J Liu and E Tennessen and JW Miao and Y Huang and JM Rondinelli and H Heinz, JOURNAL OF PHYSICAL CHEMISTRY C, 122, 14996-15009 (2018).

DOI: 10.1021/acs.jpcc.8b01891

Alloys are widely used in catalysts and structural materials. The nature of chemical bonding and the origin of alloy formation energies, defect energies, and interfacial properties have not been well understood to date but are critical to material performance. In this contribution, we explain the polar nature of chemical bonding and an implementation in classical and reactive atomistic simulations to understand such properties more quantitatively. Electro-negativity differences between metal atoms lead to polar bonding, and exothermic alloy formation energies are related to charge transfer between the different elements.
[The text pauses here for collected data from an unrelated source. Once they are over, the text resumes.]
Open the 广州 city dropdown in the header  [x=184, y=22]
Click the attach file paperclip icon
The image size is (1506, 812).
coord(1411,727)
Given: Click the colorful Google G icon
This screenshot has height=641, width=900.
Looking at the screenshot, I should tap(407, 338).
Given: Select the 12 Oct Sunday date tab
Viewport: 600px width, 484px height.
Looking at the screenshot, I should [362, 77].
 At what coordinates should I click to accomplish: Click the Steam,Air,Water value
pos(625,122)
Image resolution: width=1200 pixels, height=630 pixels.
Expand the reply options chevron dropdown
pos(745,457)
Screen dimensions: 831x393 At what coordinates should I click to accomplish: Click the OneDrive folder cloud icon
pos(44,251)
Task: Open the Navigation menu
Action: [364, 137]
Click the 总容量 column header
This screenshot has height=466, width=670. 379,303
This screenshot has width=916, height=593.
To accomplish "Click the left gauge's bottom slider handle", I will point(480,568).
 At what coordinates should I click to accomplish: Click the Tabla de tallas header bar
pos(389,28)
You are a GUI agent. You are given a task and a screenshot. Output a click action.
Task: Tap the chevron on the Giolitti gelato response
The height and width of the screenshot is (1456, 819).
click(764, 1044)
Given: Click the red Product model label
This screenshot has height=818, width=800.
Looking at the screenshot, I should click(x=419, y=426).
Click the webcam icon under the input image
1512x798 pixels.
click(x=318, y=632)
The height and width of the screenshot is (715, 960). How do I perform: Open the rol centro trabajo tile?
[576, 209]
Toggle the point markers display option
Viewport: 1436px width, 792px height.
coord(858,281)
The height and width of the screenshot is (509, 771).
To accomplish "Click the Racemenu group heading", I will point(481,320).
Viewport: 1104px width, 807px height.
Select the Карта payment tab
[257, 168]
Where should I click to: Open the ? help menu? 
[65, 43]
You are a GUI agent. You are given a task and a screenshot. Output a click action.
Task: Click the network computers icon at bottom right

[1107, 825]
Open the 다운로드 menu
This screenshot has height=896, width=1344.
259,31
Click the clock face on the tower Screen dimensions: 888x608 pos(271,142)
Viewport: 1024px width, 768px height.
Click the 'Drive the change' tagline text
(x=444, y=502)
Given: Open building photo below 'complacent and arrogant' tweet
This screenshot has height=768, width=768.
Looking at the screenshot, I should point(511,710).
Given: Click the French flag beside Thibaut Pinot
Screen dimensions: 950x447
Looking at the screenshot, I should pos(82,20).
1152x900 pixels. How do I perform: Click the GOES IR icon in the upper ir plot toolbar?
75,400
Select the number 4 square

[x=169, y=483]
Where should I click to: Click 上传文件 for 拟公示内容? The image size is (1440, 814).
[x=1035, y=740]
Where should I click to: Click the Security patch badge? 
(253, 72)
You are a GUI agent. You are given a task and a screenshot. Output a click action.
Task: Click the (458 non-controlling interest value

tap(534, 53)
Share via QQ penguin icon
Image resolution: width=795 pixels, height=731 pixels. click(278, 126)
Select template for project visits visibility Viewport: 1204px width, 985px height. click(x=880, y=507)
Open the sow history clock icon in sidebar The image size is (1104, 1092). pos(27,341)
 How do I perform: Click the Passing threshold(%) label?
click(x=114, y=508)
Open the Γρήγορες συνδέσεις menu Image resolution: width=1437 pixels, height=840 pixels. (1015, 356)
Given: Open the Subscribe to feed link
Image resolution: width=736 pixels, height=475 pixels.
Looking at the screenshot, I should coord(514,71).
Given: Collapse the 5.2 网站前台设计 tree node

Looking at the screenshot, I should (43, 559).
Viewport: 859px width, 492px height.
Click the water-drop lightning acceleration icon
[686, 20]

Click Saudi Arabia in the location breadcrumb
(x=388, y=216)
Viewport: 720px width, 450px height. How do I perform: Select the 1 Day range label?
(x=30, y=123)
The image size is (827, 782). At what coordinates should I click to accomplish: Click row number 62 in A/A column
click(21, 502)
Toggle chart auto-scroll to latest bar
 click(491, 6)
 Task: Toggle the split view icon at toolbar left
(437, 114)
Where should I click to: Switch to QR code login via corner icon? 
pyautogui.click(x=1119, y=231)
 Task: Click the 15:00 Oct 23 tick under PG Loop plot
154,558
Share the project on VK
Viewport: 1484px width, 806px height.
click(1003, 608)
These differences can be quantified by atomic charges using pairwise charge increments, determined by matching the computed alloy formation energy to experimentally measured alloy formation energies using pair potentials for the pure metals. The polar character of alloys is comparable to organic molecules and partially ionic minerals, for example, AlNi and AlNi3 alloys assume significant atomic charges of +/- 0.40e and +0.60e/-0.20e, respectively. The subsequent analysis of defect sites and defect energies using force-field-based calculations shows excellent agreement with calculations using density functional theory and embedded atom models (EAM). The formation of vacancy and antisite defects is characterized by a redistribution of charge in the first shell of neighbor atoms in the classical models whereby electroneutrality is maintained and charge increments correlate with differences in electronegativity. The proposed atomic charges represent internal dipole and multipole moments, consistent with existing definitions for organic and inorganic compounds and with the extended Born model (Heinz, H.; Suter, U. W. J. Phys. Chem. B 2004, 108 (47), 18341-18352). The method can be applied to any alloy and has a reproducibility of +/- 10%. In contrast, quantum mechanical charge schemes remain associated with deviations exceeding +/- 100%. The atomic charges for alloys provide a simple initial measure for the internal electronic structure, surface adsorption of molecules, and reactivity in catalysis and corrosion. The models are compatible with the Interface force field (IFF), CHARM.M, AMBER, OPLS-AA, PCFF, CVFF, and GROMOS for reliable atomistic simulations of alloys and their interfaces with minerals and electrolytes from the nanometer scale to the micrometer scale.